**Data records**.
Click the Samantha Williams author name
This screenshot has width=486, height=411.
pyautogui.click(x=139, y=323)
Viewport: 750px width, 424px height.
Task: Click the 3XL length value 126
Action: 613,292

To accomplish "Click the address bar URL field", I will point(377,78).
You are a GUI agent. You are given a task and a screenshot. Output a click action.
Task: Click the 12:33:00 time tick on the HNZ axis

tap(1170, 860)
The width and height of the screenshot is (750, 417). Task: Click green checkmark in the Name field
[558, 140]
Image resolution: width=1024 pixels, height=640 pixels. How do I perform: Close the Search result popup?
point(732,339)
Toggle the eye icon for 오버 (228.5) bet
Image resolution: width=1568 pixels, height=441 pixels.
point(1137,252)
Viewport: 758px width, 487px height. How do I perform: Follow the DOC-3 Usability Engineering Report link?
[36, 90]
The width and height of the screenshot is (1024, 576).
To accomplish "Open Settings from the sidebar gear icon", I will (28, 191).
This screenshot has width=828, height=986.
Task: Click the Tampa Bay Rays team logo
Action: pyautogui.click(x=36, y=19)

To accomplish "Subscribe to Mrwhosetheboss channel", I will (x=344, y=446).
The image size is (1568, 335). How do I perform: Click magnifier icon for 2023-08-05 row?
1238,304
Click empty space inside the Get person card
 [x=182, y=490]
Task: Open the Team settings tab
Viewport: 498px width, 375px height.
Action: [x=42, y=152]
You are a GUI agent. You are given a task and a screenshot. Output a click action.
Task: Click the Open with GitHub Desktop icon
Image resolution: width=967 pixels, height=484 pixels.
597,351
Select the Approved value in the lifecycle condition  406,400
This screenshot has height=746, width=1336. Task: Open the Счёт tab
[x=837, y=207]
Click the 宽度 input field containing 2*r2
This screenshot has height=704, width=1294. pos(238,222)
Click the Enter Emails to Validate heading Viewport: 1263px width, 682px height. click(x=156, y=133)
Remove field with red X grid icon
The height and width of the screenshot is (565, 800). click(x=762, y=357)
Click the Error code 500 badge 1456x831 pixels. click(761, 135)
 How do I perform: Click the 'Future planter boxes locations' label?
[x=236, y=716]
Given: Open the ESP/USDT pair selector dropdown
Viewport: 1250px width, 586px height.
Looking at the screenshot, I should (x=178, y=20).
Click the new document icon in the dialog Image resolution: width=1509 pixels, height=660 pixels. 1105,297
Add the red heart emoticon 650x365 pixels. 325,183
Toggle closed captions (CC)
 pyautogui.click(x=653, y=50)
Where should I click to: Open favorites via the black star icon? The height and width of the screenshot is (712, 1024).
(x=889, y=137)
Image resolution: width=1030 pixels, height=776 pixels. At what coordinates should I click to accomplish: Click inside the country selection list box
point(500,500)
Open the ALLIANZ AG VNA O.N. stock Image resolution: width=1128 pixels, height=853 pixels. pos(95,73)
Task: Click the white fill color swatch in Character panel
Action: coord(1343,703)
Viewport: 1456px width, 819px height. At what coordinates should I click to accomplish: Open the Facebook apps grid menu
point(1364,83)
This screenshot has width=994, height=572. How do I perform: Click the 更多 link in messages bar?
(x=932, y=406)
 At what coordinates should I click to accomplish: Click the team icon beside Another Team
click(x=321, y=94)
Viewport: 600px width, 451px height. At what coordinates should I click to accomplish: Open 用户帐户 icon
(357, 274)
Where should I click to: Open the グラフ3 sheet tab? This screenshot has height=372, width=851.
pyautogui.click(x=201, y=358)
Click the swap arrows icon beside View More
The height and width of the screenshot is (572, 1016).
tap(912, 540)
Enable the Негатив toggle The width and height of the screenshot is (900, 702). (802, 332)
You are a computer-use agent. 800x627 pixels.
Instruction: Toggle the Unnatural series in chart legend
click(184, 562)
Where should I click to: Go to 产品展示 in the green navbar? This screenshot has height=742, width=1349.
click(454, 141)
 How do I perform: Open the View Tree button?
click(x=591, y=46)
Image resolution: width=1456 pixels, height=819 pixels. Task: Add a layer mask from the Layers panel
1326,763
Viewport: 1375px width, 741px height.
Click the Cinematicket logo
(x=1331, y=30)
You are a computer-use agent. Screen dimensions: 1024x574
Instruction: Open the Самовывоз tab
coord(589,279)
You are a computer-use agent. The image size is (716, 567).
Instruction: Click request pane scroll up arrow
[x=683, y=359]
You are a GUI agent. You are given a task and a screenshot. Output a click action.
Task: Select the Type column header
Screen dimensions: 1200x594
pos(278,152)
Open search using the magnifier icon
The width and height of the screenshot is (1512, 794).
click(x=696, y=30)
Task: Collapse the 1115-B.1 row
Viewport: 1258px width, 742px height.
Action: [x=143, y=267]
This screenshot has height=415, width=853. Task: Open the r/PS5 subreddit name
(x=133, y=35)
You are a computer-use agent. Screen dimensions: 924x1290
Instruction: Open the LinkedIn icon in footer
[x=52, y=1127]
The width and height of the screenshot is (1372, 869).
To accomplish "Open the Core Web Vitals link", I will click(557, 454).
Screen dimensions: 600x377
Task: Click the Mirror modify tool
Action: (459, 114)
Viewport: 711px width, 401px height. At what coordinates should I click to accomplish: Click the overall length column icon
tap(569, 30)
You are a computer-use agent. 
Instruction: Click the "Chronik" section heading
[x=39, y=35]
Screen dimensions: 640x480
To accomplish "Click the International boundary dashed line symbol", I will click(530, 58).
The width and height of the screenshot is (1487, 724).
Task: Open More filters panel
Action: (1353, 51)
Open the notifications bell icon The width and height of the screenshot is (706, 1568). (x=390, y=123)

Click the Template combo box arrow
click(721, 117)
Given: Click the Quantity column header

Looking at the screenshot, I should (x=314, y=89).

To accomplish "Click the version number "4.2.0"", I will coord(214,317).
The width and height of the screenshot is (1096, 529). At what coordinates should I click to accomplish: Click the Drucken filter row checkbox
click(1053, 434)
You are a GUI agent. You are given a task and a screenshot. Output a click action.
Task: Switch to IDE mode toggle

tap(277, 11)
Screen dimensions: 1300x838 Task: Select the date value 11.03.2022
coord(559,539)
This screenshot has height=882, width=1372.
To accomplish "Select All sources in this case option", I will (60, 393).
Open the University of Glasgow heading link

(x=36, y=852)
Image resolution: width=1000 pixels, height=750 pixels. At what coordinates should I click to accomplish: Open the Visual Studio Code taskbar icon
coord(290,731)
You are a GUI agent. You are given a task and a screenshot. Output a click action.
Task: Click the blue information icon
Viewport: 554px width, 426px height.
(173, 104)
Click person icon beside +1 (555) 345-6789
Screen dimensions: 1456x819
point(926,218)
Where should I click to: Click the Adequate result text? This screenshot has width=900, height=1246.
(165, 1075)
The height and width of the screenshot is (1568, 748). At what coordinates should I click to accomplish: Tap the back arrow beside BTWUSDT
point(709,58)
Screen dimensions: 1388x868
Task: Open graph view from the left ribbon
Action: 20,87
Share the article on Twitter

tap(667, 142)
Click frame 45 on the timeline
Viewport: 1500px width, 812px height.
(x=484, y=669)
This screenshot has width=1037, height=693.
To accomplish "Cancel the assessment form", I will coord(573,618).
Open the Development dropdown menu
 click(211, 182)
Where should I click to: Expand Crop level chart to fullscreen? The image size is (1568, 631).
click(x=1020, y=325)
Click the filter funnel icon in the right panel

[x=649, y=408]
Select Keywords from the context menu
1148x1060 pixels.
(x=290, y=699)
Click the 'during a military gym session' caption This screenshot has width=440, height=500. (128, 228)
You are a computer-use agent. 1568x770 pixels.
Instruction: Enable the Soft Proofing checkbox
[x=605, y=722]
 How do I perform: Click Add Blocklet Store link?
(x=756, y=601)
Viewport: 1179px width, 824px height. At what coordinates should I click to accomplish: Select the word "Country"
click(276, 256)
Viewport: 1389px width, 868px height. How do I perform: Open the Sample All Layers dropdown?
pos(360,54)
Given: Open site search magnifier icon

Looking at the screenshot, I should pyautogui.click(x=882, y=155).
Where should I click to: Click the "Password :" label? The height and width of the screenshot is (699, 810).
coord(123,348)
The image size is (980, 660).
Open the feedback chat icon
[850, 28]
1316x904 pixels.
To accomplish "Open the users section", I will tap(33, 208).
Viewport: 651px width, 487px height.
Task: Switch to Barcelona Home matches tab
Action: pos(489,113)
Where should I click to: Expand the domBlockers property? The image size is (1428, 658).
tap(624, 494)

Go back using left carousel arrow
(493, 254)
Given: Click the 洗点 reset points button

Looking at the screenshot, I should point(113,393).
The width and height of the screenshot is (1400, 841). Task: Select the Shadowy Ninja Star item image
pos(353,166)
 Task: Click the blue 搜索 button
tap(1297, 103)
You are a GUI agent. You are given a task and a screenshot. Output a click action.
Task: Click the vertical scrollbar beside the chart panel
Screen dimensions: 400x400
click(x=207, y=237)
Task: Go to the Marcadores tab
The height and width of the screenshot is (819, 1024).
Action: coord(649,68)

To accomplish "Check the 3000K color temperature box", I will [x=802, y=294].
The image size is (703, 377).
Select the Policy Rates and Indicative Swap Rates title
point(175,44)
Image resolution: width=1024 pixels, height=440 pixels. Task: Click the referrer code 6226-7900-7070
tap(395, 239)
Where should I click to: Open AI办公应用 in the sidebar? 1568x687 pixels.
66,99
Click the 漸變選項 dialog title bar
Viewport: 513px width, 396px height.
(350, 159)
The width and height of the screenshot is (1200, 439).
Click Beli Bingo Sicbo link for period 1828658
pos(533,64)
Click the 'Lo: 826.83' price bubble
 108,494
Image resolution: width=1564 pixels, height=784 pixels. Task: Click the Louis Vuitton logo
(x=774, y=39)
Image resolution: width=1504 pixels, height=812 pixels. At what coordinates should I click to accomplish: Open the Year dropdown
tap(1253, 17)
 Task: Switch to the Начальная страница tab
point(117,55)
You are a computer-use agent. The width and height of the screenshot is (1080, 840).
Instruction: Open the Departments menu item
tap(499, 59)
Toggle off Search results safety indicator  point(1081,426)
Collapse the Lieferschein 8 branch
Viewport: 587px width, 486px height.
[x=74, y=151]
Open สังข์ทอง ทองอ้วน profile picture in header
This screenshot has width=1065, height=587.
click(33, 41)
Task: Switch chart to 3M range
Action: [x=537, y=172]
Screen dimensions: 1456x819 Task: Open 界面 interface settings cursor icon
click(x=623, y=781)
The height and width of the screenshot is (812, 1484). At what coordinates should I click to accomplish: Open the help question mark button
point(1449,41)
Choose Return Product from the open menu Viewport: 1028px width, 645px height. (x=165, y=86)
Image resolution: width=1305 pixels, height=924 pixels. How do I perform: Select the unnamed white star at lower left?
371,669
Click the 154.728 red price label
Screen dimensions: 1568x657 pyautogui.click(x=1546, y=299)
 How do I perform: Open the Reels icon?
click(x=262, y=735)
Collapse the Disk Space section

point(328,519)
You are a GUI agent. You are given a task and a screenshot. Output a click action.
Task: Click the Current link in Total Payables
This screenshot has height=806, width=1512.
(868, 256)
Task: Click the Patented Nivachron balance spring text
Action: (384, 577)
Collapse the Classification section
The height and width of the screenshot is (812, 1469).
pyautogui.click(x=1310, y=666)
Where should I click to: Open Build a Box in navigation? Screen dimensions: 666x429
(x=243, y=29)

**Prompt**. Gather every line of the listing above that contains the word "computer", and copy each one out in full.

**The reply**.
You are a computer-use agent. 800x627 pixels.
You are a computer-use agent. Screen dimensions: 1024x574
You are a computer-use agent. The image size is (716, 567).
You are a computer-use agent. Screen dimensions: 924x1290
You are a computer-use agent. 
You are a computer-use agent. 1568x770 pixels.
You are a computer-use agent. The width and height of the screenshot is (1080, 840).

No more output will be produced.